Hive Tables [Best Practices]

Hive Table Storage Formats

Avoid using TEXT format, Sequence file format or complex storage format such as JSON. Ideally, RCFile (Row Columnar File) or Parquet files are best suited. If you are building data warehouse on Hive, for better performance use Parquet file format.

CREATE TABLE IF NOT EXISTS test_table (
  col1 int,
  col2 string )
ROW FORMAT DELIMITED
FIELDS TERMINATED BY ','
STORED AS PARQUET;

Compression Techniques

Try to split compression algorithms provided by Hadoop & Hive like Snappy. Also you should avoid Gzip because it is not splittable and is CPU intensive.
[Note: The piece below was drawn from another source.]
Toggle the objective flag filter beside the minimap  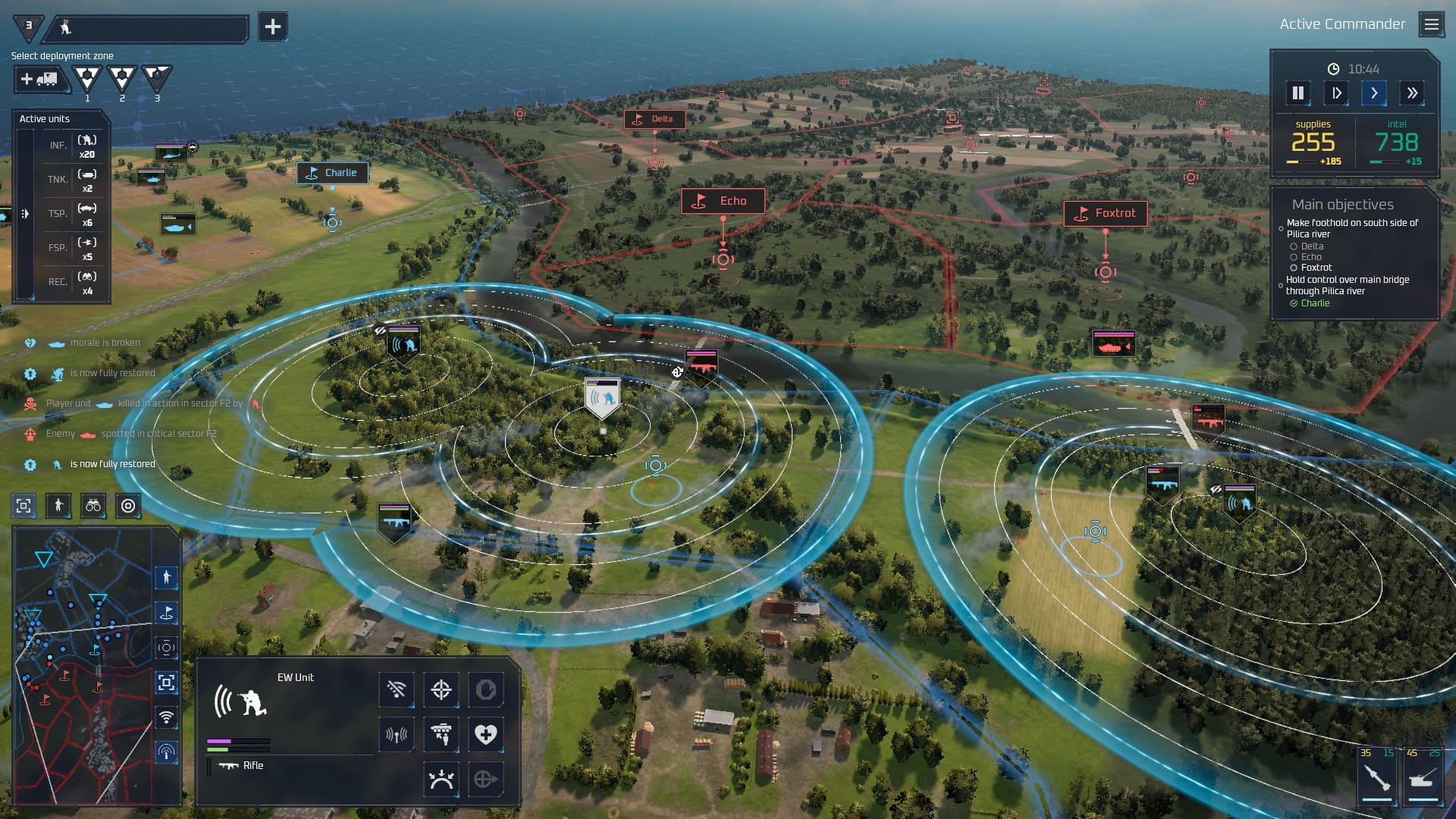[166, 613]
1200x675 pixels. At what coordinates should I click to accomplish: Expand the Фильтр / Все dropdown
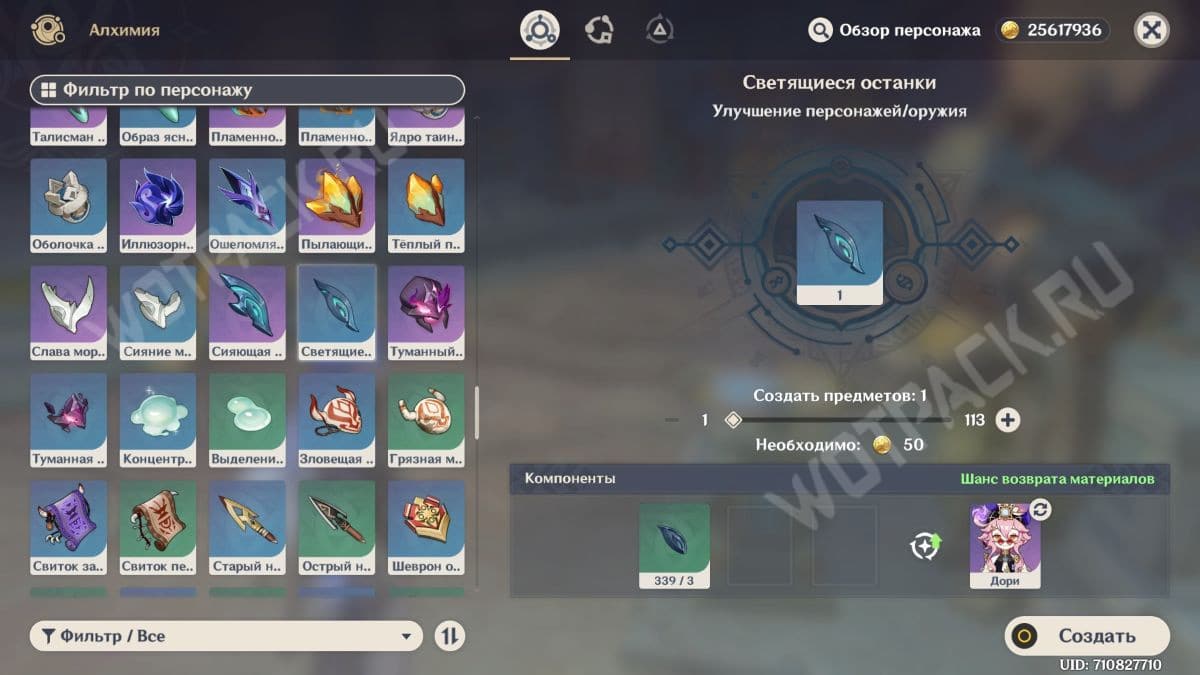point(226,636)
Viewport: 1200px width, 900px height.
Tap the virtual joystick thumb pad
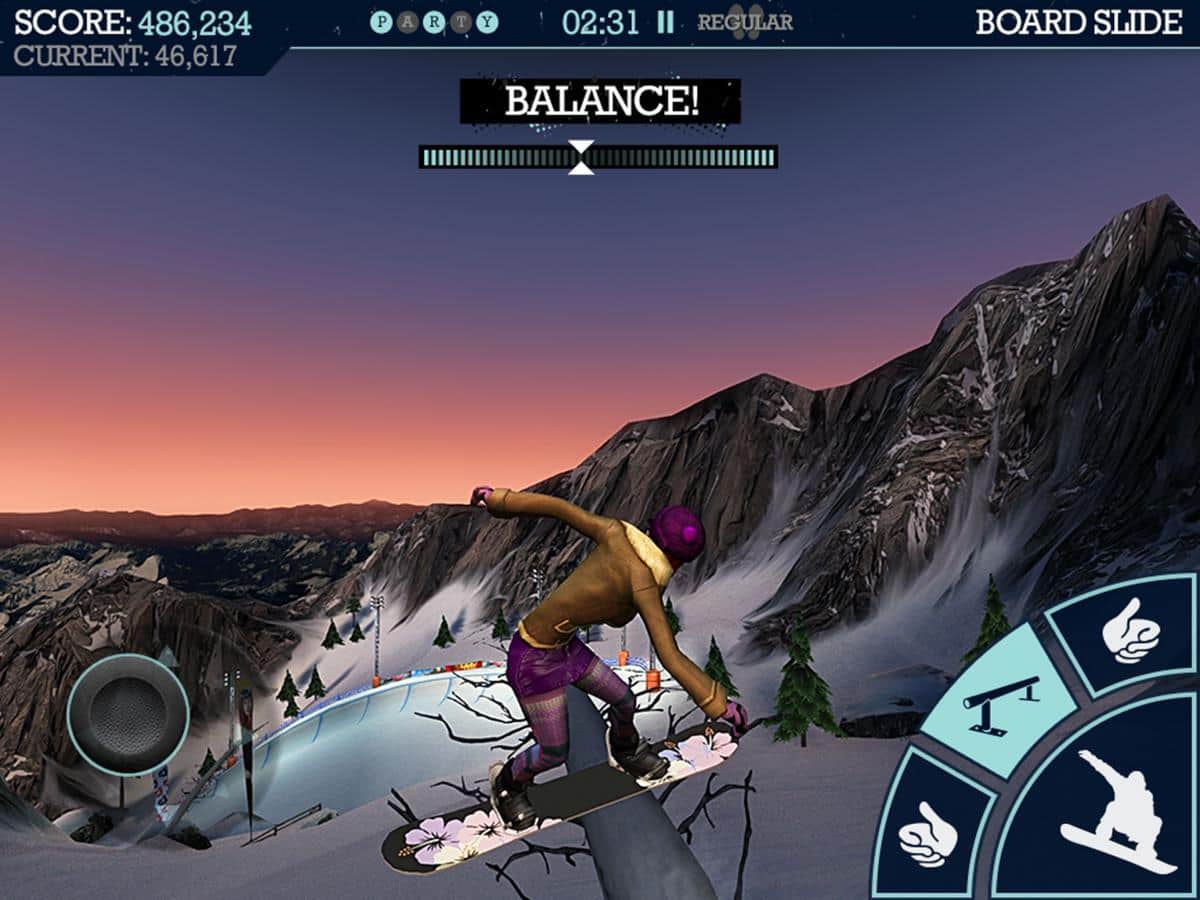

CREATE TABLE IF NOT EXISTS test_table (
col1 int,
col2 string )
ROW FORMAT DELIMITED
FIELDS TERMINATED BY ','
STORED AS PARQUET
TBLPROPERTIES ("parquet.compress"="SNAPPY") ";
set hive.exec.compress.output=true;
set hive.exec.compress.intermediate=true;

Partition Tables

Partition will significantly reduce the table scan time. You should partition large Hive tables if you are collecting time series data. Hive Partition will store data in subdirectories like year/month/day. When you query the data, instead of scanning entire table, Hive will go to particular subdirectory and get you required data.

Bucketing Tables

Hadoop Hive bucket concept is dividing Hive partition into number of equal clusters or buckets. Hive Buckets distribute the data load into user defined set of clusters. Hive distribute on hash code of key mentioned in query. Bucketing is useful when it is difficult to create partition on a column as it would be having huge variety of data in that column on which we want to run queries.